* begin Records supplied *
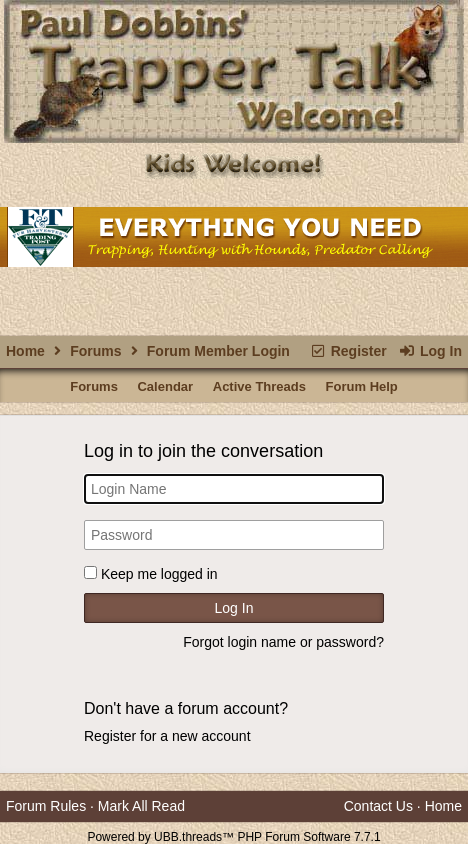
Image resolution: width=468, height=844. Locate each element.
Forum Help (362, 386)
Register (347, 351)
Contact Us (378, 806)
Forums (95, 351)
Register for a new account (167, 736)
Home (25, 351)
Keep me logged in (159, 574)
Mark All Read (141, 806)
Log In (430, 351)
* end Records supplied *
▶ **What to work on**:
Could you give everything from the start of the rows down to the line with "Mark All Read (141, 806)" again, replacing "Contact Us" with "Get in Touch" and changing nothing else? Leave the pictures out.

▶ **Solution below**:
Image resolution: width=468, height=844. Locate each element.
Forum Help (362, 386)
Register (347, 351)
Get in Touch (378, 806)
Forums (95, 351)
Register for a new account (167, 736)
Home (25, 351)
Keep me logged in (159, 574)
Mark All Read (141, 806)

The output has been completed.